Далее Сумелидий дополнил, что Погодин ведёт отшельнический образ существования, что он не принимает участия в общественных мероприятиях жильцов дома, ни разу не пришёл ни на один знаменательный праздник труда – общесоюзный субботник. И что рисует он не картины, а валюту, о чём свидетельствует дверь его мастерской, выкрашенная в зелёный цвет.
И всё это сразу облегчило душу Ираклию, сделало ясной голову и сладким сон. Теперь он не представлял себе ни одного вечера, чтобы не черкануть на кого-нибудь какую-либо пакость. Панацея для крепкого сна была найдена. Материала для лекарства было предостаточно, куда ни взгляни, за что ни возьмись – целая аптека. Ничего не надо было высасывать из пальца.

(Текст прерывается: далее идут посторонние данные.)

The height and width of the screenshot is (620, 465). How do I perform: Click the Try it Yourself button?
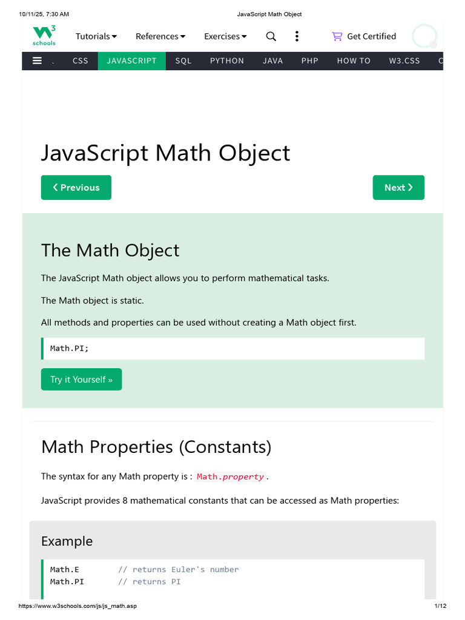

Это были старые обидчики, кто давал ему до зарплаты 2 рубля 87 копеек на бутылку 40-градусного «Боржоми», а потом неустанно в течение года трепали нервы, требуя вернуть должок.
Время проходило, страсти утихали. Назойливое напоминание о деньгах сменялось пожеланием должнику сдохнуть от дизентерии, как засранцу.
Это и дворник, старый, выживший из ума татарин, рано поутру, в рассветной тишине, метущий своей поганой метлой улицу, нарушая этим выстраданный сон Ираклия и собирая возле себя со всего квартала свору безудержно лающих бездомных собак, чтобы подкормить их костями из мусорного бака. Не пробиваемый ни просьбами, ни криком прекратить этот балаган, он доводил Ираклия до исступления, до хрипоты, до спазма в горле, до коликов в сердце, отвечая на всё, как забубённый: «Мать твоя, не понимать».
На уверения Ираклия, что он, доведённый им до отчаяния, вот-вот соберётся и вызовет живодёрню, дворник натягивал облезлую кроличью шапку, которую бессменно носил зимой и летом, себе на уши, отводил выцвевшие глаза куда-то в сторону и кряхтел, а то ли жаловался кому-то: «Ох, дурень твоя, ну и дурень твоя».
Это вечно пьяный врач, мусолящий мундштук недокуренной папиросы, с болтающимся на ухе пенсне. Слушая у Ираклия трубочкой хрипы в лёгких, всегда спрашивал: «Всё литературите?» Получая утвердительный ответ: «Пишу!», он прищуривал один глаз и, как бы размышляя вслух, говорил: «Значит, пописываете… Наверно, немало бумаги переводите. Нет, чтоб её в дело то употребить. Но ничего, ничего, мы это поправим…»
Потом выписывал ему слабительного и напоследок всегда сетовал, что он родился уж очень поздно, не в то время, в какое хотел бы, жалея, что эти времена не времена инквизиции, было бы тогда от кого прикурить. И с песней «Взвейтесь кострами, синие ночи» удалялся за спичками к патологоанатому.
И это, конечно же, сосед по коммуналке, трижды проклятый слесарюга, Андрей Кузьмич, по которому, как считал Ираклий, уже давно тоскует Колыма. Мало того, что он устроил из своей комнаты слесарную мастерскую, так он тащил в неё с каких-то свалок всё то, что, по его мнению, ещё может послужить человечеству. С каждым днём этого добра становилось всё больше и больше. Вскоре оно загромождало не только его комнату, но и прихожую.